* [TO DO]:
#1 Translate the following sentence from the post on the FAST search engine for SharePoint into French: "Only one pipeline can be associated with a “Collection”."
#2 Reproduce verbatim everything in the post on the FAST search engine for SharePoint from "FAST search engine" down to "for a reason.".

Monday, April 27, 2009

FAST search engine for SharePoint PART 2 (Overview of FAST)

The right way to introduce FAST would be to give an overview of how the indexing and search is really done and what processes take place.

 

image

I’m sure it’s not the best graphic you have ever seen, but I’m not a designer for a reason.

This picture provides a VERY simplified overview of processes, but it is a start.

FAST terminology: document is not a Microsoft Word document per-say (even thought it can be), document is data entity that is subject for indexing. Document can be a file, db record, web page, etc. XML docs are a bit different story, but I’ll talk about it later.

  1. Content: Content can be in many formats, structured and unstructured. Content sources are defined at a “collection” level, collection has to be created as a very first step that you take when defining a logical grouping of searchable content.
  2. Connector is assigned to a “Collection”, and is used to feed documents in batches to document processing pipelines.
  3. Document processing pipelines refine your documents, apply entity extractors, matching process and business logic. Only one pipeline can be associated with a “Collection”. There are many stages that document goes through within the pipeline, but they all can be split into three groups: pre-processing, document manipulation, post-processing.
  4. If the document is not discarded within pipeline it gets indexed with all appropriate attributes that were assigned to it within the previous step, original content is also being stored in FXML format (FastXML)

* [EXTRACTED ENTRIES]:
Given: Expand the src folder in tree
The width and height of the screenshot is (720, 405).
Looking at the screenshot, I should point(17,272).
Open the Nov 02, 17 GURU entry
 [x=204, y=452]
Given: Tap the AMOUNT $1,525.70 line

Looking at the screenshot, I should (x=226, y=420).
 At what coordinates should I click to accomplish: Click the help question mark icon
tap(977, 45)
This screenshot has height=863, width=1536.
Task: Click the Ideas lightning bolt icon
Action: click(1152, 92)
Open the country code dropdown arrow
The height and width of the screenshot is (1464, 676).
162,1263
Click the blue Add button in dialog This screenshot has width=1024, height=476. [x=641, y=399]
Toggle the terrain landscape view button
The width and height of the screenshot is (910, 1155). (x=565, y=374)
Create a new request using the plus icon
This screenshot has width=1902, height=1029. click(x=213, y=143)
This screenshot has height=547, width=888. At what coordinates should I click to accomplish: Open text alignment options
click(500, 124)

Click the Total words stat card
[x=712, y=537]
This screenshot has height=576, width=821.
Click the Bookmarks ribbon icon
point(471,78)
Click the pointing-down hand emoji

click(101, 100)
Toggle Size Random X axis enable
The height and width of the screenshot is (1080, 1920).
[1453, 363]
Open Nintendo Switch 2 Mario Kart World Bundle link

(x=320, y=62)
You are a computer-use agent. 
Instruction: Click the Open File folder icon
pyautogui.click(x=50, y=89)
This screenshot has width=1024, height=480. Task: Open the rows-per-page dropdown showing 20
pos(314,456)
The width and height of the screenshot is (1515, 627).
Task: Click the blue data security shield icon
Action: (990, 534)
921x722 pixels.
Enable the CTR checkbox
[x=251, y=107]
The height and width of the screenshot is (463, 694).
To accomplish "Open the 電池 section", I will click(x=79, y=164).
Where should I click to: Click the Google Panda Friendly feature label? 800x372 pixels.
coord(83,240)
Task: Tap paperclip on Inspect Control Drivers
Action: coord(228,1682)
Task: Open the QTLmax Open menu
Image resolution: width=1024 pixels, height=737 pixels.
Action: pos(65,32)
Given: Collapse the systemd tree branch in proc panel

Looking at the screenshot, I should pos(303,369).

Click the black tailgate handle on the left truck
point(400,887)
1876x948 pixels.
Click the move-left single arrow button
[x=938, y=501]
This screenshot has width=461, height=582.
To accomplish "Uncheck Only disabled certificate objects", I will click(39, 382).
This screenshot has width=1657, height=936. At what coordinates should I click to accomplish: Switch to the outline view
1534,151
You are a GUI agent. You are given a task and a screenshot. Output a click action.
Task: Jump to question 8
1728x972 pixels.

* [SOLUTIONS BELOW]:
#1 Un seul pipeline peut être associé à une « Collection ».

#2
FAST search engine for SharePoint PART 2 (Overview of FAST)

The right way to introduce FAST would be to give an overview of how the indexing and search is really done and what processes take place.

 

image

I’m sure it’s not the best graphic you have ever seen, but I’m not a designer for a reason.